*What is being asked:*
Identify every line in the listing below that contains the word "Toggle", matching its case exactly, and copy each of those lines in full.

--- Start Data provided ---

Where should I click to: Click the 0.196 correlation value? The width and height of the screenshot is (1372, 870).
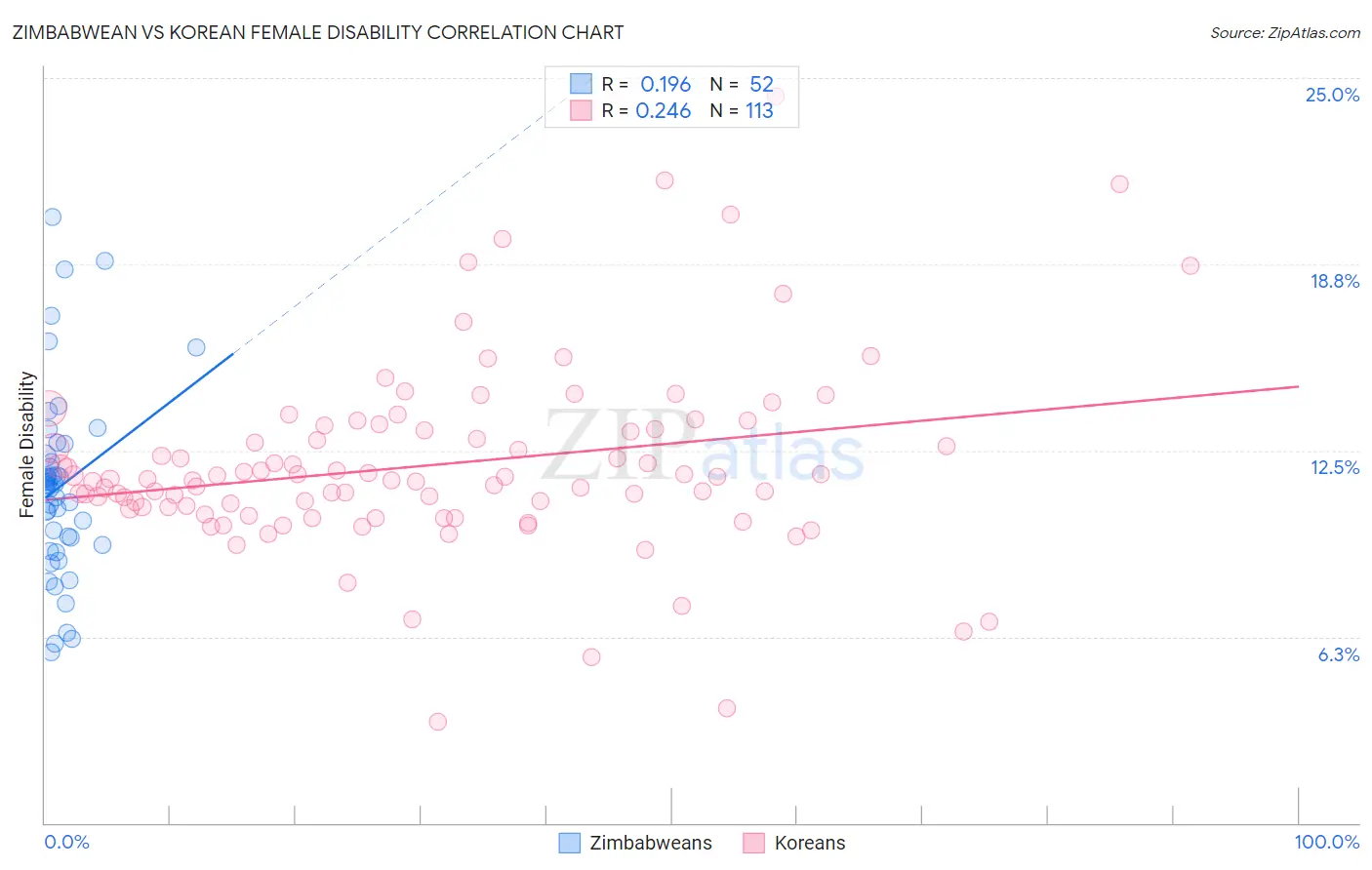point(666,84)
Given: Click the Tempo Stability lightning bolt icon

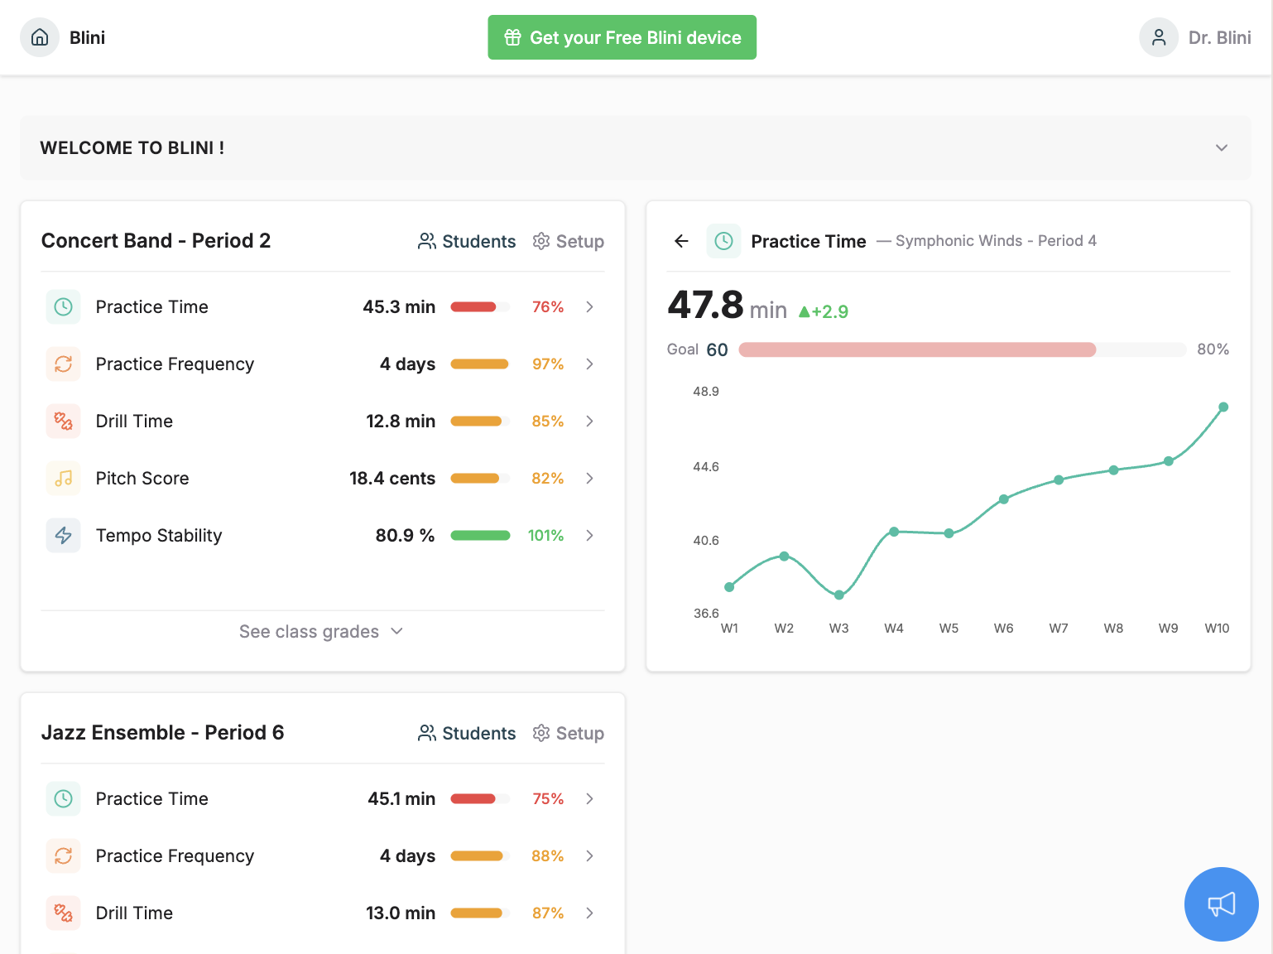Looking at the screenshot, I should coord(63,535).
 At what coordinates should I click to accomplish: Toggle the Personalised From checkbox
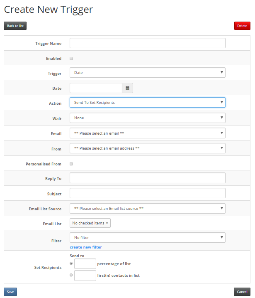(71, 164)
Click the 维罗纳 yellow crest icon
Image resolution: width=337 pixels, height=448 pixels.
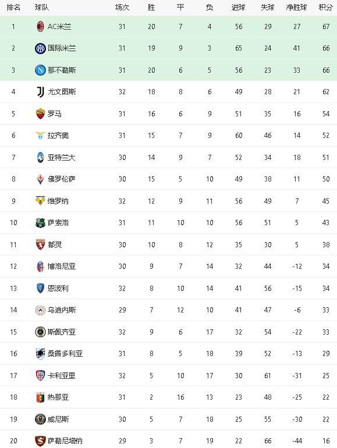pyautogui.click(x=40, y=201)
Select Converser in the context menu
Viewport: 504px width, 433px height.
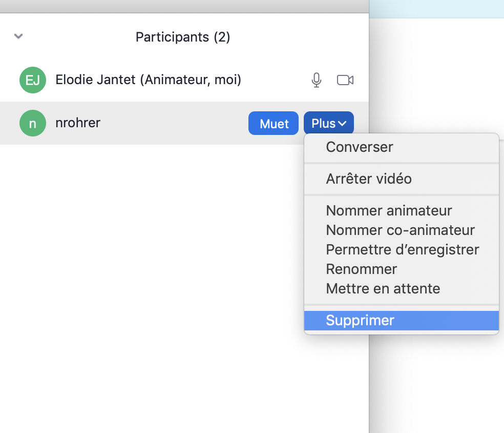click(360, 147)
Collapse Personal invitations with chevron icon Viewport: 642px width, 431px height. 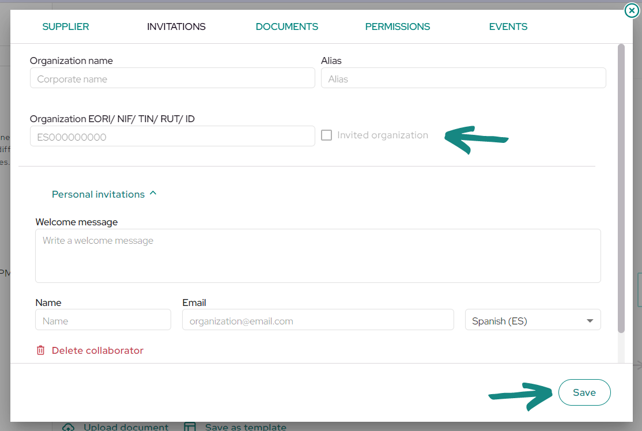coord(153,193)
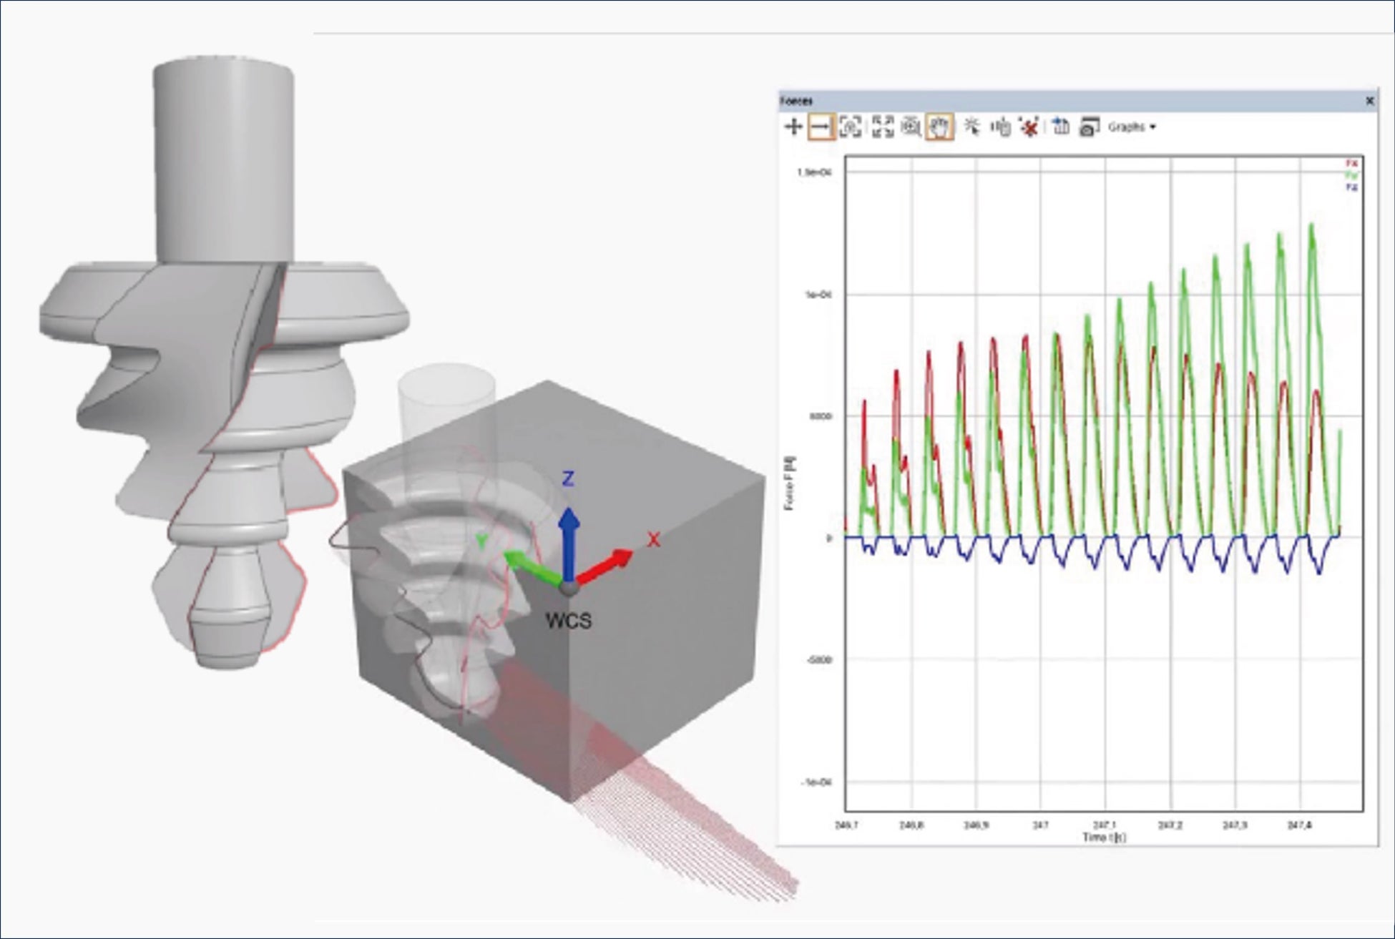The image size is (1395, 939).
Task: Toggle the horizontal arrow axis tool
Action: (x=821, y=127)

--- End Data provided ---

*Exercise solution:*
 At what coordinates should I click to accomplish: Toggle the Personalised From checkbox
Task: Toggle the horizontal arrow axis tool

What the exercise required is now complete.